Assignment - Go over the entries below line by line, copying each one that contains the word "View".

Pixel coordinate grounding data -
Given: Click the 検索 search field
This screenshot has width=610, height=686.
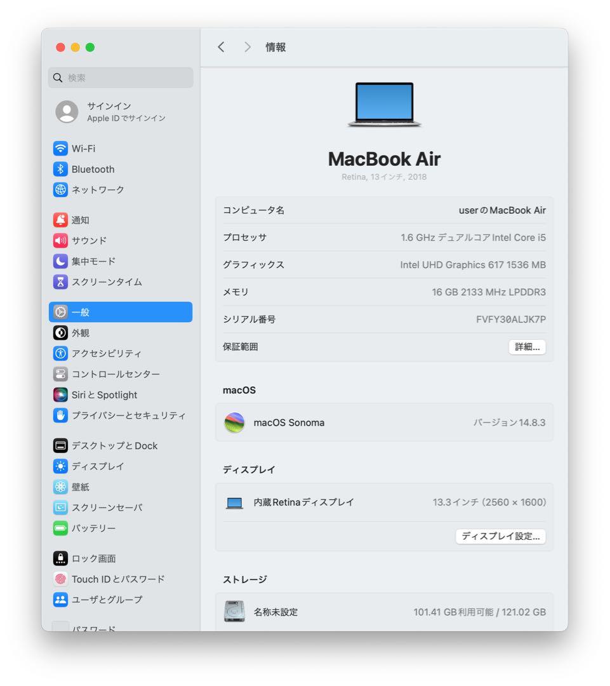Looking at the screenshot, I should tap(121, 77).
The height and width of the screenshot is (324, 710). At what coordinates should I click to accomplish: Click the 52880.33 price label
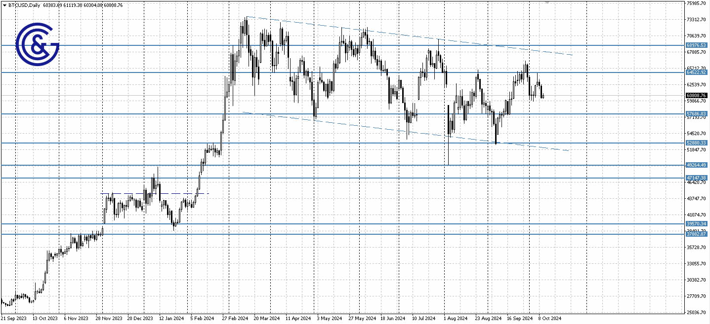(697, 143)
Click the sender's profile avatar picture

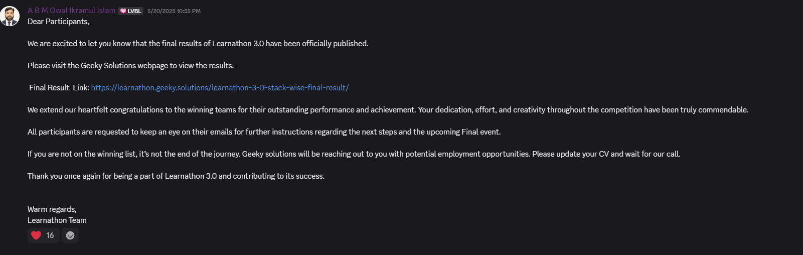[10, 16]
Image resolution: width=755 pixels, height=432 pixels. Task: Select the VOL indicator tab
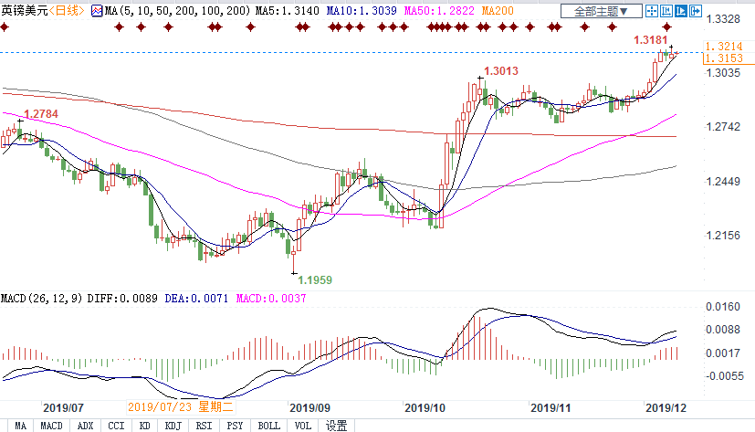tap(303, 425)
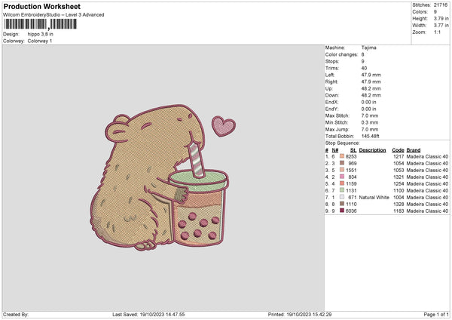Select the dark red swatch for code 1183
Screen dimensions: 452x320
(x=342, y=211)
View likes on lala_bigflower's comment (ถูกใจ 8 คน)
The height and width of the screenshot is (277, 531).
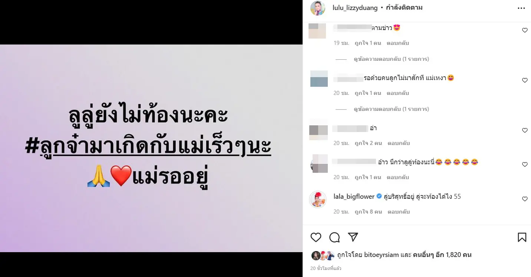[x=368, y=212]
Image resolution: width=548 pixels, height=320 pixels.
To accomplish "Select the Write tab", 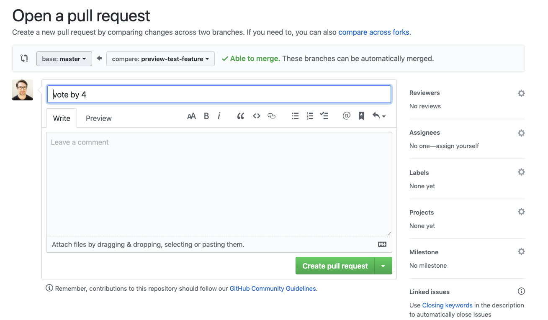I will click(61, 118).
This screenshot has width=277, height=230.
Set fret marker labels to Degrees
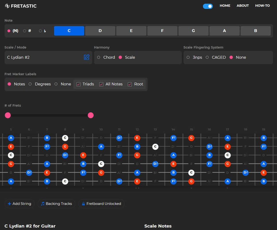click(30, 84)
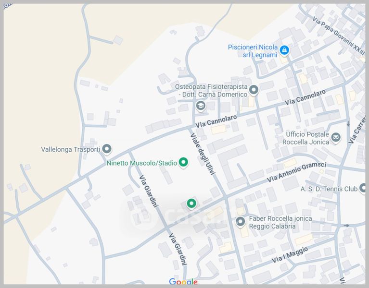Open the Piscioneri Nicola srl Legnami label
The width and height of the screenshot is (369, 288).
coord(253,51)
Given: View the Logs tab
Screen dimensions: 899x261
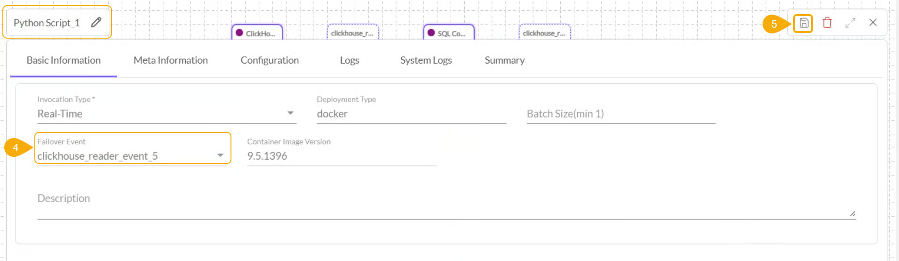Looking at the screenshot, I should click(x=350, y=60).
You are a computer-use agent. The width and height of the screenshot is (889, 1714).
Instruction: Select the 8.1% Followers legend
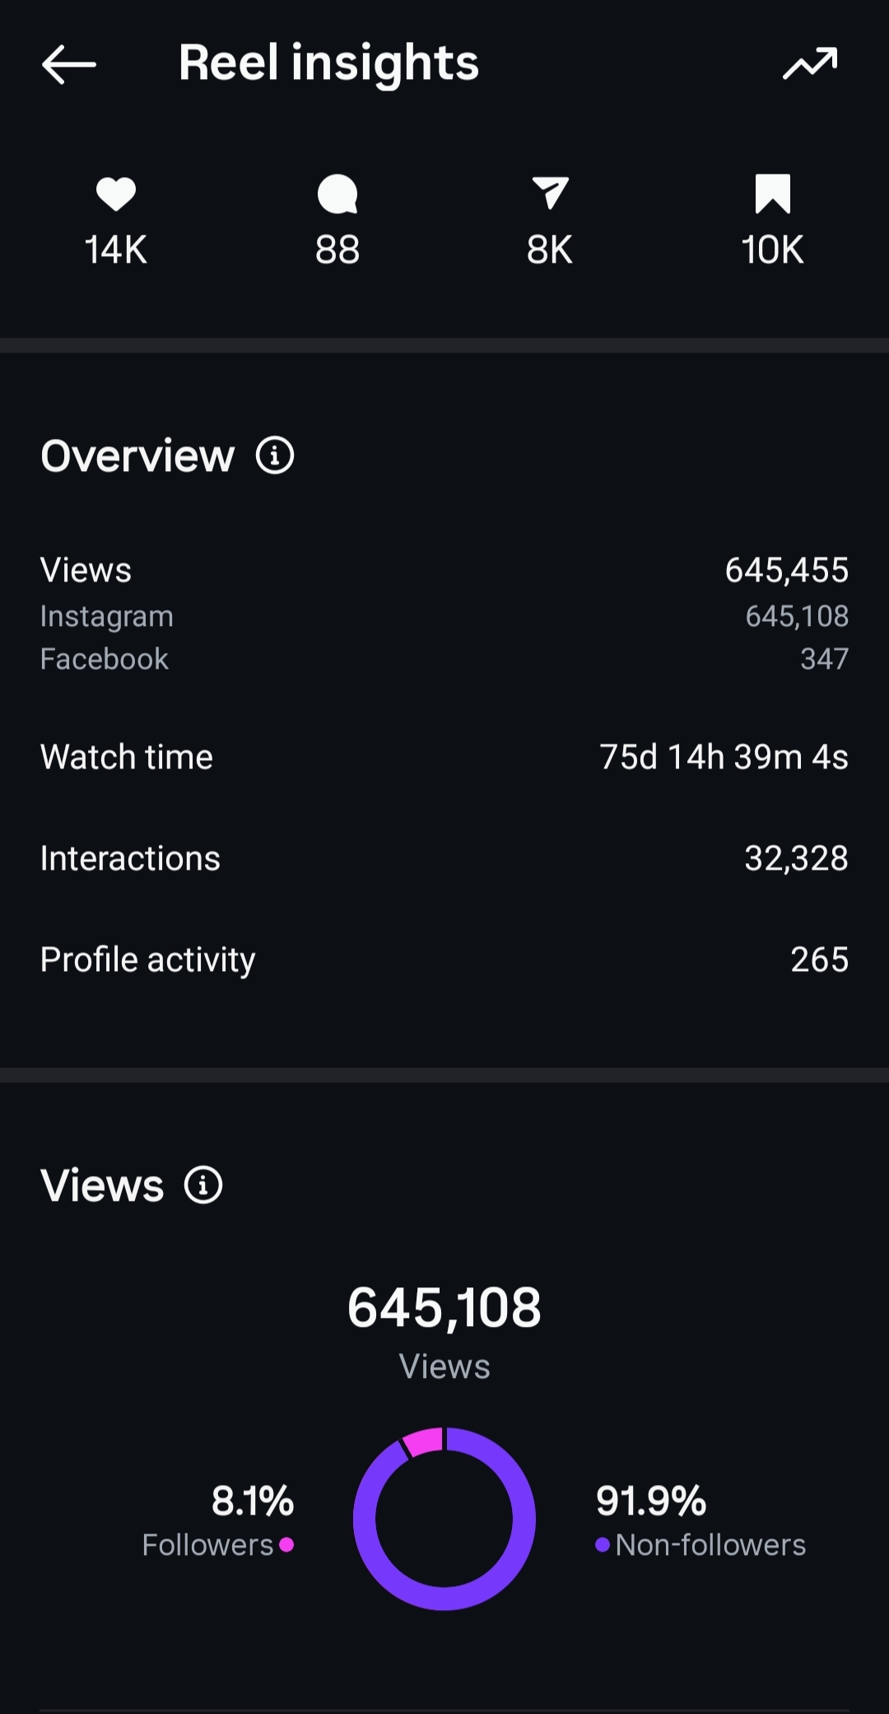(x=218, y=1522)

Task response -
View likes on lala_bigflower's comment (ถูกใจ 8 คน)
Given: View the Logs tab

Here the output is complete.